To transform Nigeria, Jonathan must see the nation as a patient in an emergency room needing urgent and drastic surgery to survive. There are no indications that the President has grasped that Nigeria is in dare-straits, judging from his slow-motion approach to matters, except in the case of sacking Justice Salami where he was brisk.

If Jonathan were a schoolboy, his midterm assessment will be a catalogue of failures. But this does not mean that he may not pass the end of term examination. It solely lies in his hands and depends on how he wants to go about his work in the future. But if I were him, as a new king, to succeed and have a peaceful reign, he needs to kill politically the king makers that have the blood of innocent Nigerians, who died due to their misrule, in their hands.

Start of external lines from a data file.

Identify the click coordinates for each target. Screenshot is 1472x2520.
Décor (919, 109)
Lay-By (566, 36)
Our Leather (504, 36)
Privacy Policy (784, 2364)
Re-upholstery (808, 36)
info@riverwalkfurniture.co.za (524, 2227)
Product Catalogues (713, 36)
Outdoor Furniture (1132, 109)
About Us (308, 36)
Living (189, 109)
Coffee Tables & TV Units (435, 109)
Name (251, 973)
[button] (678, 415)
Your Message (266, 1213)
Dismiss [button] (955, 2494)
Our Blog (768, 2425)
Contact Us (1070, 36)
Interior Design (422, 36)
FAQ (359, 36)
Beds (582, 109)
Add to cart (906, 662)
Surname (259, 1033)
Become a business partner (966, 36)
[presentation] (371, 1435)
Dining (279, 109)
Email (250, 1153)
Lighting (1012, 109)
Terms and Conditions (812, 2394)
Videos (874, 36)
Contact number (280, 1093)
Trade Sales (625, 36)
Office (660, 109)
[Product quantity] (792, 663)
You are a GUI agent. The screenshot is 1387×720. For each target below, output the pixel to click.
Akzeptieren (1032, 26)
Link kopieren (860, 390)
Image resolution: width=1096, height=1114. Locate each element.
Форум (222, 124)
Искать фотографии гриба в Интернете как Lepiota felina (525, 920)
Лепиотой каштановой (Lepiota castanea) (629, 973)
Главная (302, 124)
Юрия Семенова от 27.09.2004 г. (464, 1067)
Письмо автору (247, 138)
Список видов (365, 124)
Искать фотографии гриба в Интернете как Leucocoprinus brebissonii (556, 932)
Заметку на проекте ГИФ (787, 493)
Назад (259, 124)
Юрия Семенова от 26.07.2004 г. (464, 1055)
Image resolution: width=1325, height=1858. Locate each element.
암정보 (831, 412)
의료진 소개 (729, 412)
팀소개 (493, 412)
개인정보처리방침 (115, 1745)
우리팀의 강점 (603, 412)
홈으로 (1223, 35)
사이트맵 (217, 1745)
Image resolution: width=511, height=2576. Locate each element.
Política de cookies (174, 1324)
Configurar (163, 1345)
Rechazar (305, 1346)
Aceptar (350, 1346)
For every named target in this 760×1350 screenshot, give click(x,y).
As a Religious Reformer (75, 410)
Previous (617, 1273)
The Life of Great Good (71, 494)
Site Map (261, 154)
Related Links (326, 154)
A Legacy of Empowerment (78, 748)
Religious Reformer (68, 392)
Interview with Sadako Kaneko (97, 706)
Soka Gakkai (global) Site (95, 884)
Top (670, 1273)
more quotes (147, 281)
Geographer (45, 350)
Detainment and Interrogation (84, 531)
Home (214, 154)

What could the president be afraid of when majority of Nigerians are strongly behind him? Since the post independence history of Nigeria, no president has enjoyed so much support and goodwill from the Nigerian people like Jonathan. And Nigerians are ready to stand behind him to any length in restructuring an unjust Nigerian Nation, in so far as it is in the interest of ordinary Nigerians.

There is the need to note that there is a big dissimilarity between the fantasy the president has in his head about the transformation this country needs and the one the people legitimately yearn for. Change is not just visions and drawing road maps. Nigerians have seen that many times before, the health for all by the year 2000 being one of such. What they expect is concerted action and a president who does not only do the talk but also walk the talk.

To realize his promise to Nigerians, Jonathan has to sincerely fight corruption and bring to book all those who milked dry the cow called Nigeria. There is no gainsaying the fact that the bane of Nigeria is corruption and there could have been nothing to transform if there were no corruption. And to be able to transform things, he must first exorcise the devil called corruption.